5.18.2010

Frustration.

I learned quite a bit today when it comes to my new life in the Air Force. I learned it the hard way, too.

I went to OKC yesterday to pick up a copy of JJ's birth certificates because J went to BMT without it. His recruiter was told a copy of JJ's birth certificate would be obtained before J left since we weren't able to get a copy ourselves, but that never happened. [note to self: definitely should've went and picked the certificates up myself]. So, I got my stuff for my ID/DEERS enrollment, but JJ didn't. Awesome, but no big. So, I get the birth certificates, wind my way to Tinker to get my ID...and, the ID place had closed 13 minutes before I got there. UGH.

But whatever, no big. The lady at the visitors' center gives me the number for the ID place and what she thought the hours were [open from 0730-1530 every weekday], so I called today to see what their hours were. Um, they're only open from 0730-1530 on TWR. They're open from 1030-1530 MF. There goes my plans to drive down Thursday night, hang out with sis and head to base first thing Friday morning. So I ask the lady what I need to bring with me. Two forms of ID - knew. Marriage license - didn't know.

Well, hell. J has our marriage license. He was told to take the original [they already had our notarized copies since that's what J took to MEPS], so he took it. And now, I, living two hours away from the town we got married in, have no marriage license. And there was NO mention of taking my marriage license in the packet of info I got, so I thought I was clear. Yeah no. So, after an hour of wracking my brain and stressing, I called the county clerk, got two copies held, and I'm hoping my mom can pick them up and meet me halfway to drop them off.
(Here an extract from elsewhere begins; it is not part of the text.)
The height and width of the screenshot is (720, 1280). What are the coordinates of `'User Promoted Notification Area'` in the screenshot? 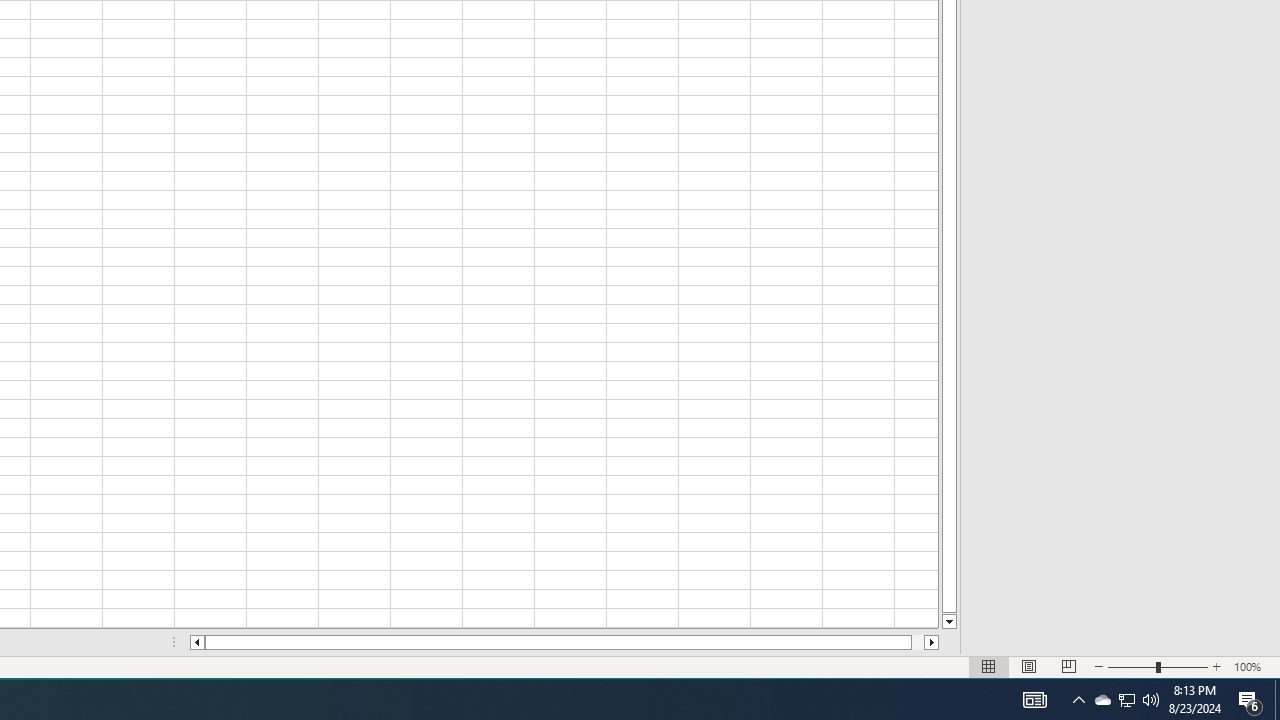 It's located at (1127, 698).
Note to self: MUST get copies of ALL our birth certificates, marriage license and Social Security cards. MUST.

So now, game plan is to meet Mom halfway, spend night with sister and head to base first thing Thursday morning. Um, the weather's supposed to turn to crap tomorrow. Seriously weather?! Hasn't Oklahoma had enough?! THIRTY-FOUR tornadoes last week, a massive hail storm that caused millions more in damage to add on top of those freaking tornadoes...this is getting ridiculous now! I don't know what I'm going to do now, but I'm praying the weather holds so I can drive down. I HAVE to get this taken care of this week; work won't allow me to get away after this week due to enrollment. I'm stressed out about this, annoyed, slightly pissed...but everything happens for a reason, right? I just hope it all works out so I can get this done. Living so far from the nearest base is a real inconvenience. Sigh.

I'm still frustrated that I don't feel well, too. I think JJ and I came down with food poisoning over the weekend, because we were pretty sick on Sunday. I still don't feel that hot after I eat, and JJ's still a little sick, too. I love my food and hate that I can't eat what I want right now...it's driving me nuts. I couldn't even finish my sandwich at lunch today because I started to feel sick, and I felt sick most of the afternoon. Grrr. I just hope I feel well by the weekend - my mom's making some delicious food, and I want to be able to stuff my face!

I'm hoping tomorrow isn't as bad as my mind's envisioning and that the weather isn't too bad, but I'm not sure that'll happen. I'm sick of weather, sick of driving back and forth to not get anything accomplished, sick of feeling sick...but tomorrow is a new day, and I have faith it'll be a great one. :)


1 comment:

Ms. Understood said...

Wow . . . you are going to A LOT. Sorry. Hopefully after tomorrow everything will be worked out.